The team of police, forensic experts and local villagers started digging at the crime scene around 6 am yesterday, but met with little success until Police Patil Ganesh Dhene remembered the exact spot where the body had been buried. It was eventually recovered around noon. Pics/Datta Kumbhar
The team of police, forensic experts and local villagers started digging at the crime scene around 6 am yesterday, but met with little success until Police Patil Ganesh Dhene remembered the exact spot where the body had been buried. It was eventually recovered around noon. Pics/Datta Kumbhar

Over three years later, the man still remembered the exact location where the Pen police had buried the body on May 23, 2012. This comes after serious questions were raised about how the Pen police had managed investigations when they had first discovered the partly burnt, decomposing body in 2012.

Ganesh Dhene

Early on Friday morning, a team of police officials and forensic experts from Mumbai went to the Gagode Budruk village in Pen, near which Sheena’s body was found. The police had been trying to find forensic evidence in the case but had not met with much success.

Then they learnt of Police Patil Ganesh Dhene of Hetevne village, who was present when the body was found at the crime scene on May 23, 2012, and also when it was buried there by the police the same day. It was thanks to him that the police recovered nearly the entire skeleton — in bits — from the spot, after six hours of digging.

That’s the spot
While the Mumbai team (10 police officers, including an ACP, along with five forensic experts) reached the spot at 6 am, Dhene’s work started an hour earlier. He had already been intimated about the exhumation efforts, and he gathered five to six adivasis from the village to begin digging.

Local cops, S Magar and KK Mhatre, were also called to the spot. “Based on the spot shown by Dhene and Magar, we started digging. It was very muddy and we were slipping. It was getting very difficult as it was also raining very heavily,” said an officer from the Pen police.

The entire area had been cordoned off, and the media was not allowed at the site while the work was on. Police photographers were present there and took pictures of the whole process. However, it would be a while before they found anything. The team dug one trench, about five-foot deep, but found nothing there.

They marked that spot with a rock, and moved to another area, only to meet the same result. They had dug four such ditches when the doubts began. “We were losing hope, but were prepared for anything. We were in a mind to dig up the whole place, if necessary, and had even gone with lights, in case we would have to dig into the night,” recalled the officer.

They had started digging at 6 am, and by 10.30 am, had still found nothing. Then Dhene remembered the exact spot where the body was buried and led the team there. By then, villagers had also gathered in huge numbers to watch the goings on.

Around noon, having dug just a couple of feet into the ground, the cops glimpsed a portion of the skeleton sticking out. From this point on, there were non-stop flashes from the police photographers’ cameras, as the team slowly dug out all of the remains. While the bones were recovered in bits, sources said almost all of the skeleton had been found.

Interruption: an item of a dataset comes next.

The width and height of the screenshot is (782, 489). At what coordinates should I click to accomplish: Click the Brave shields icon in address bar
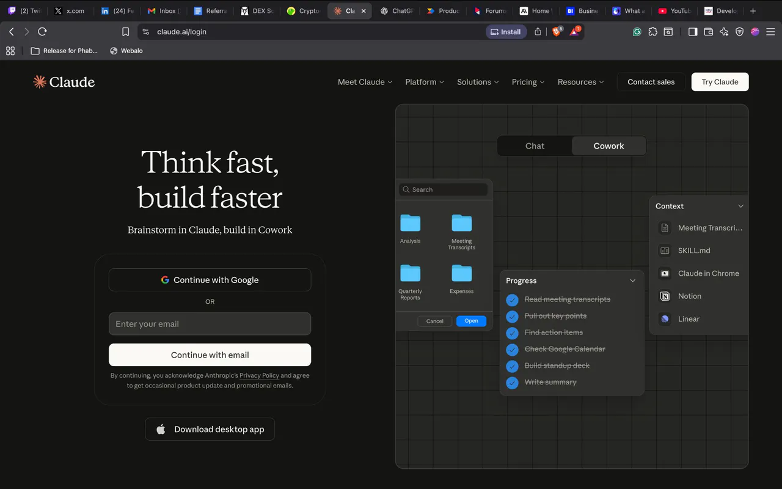pos(557,32)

Top cops in Mumbai were notified of the success, and after the remains were packed in plastic bags, the whole team left for Mumbai at 2 pm. An officer said, “It is amazing that Dhene still remembered the spot. In three years, several things must have changed; monsoon season is on and several plants have also come up there. Because of Dhene’s work, the murder case now stands a very strong chance.

He is the real hero in the whole case, because without DNA samples, the case would not be very strong.” Dhene, who has been Police Patil since 2011 — his father was Police Patil before him — said, “I am happy that I could help in some way to bring justice to the victim. I remembered that the body was buried near a mango tree in 2012. This helped me identify the spot.